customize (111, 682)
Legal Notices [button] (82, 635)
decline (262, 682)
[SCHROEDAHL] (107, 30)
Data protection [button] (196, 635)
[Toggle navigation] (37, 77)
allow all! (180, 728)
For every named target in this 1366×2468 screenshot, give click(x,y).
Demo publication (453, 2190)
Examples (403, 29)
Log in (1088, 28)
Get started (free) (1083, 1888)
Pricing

▶ Problem description
Go line by line through the data, copying each one that contains the word "button".

▶ Your response
Legal Notices [button] (82, 635)
Data protection [button] (196, 635)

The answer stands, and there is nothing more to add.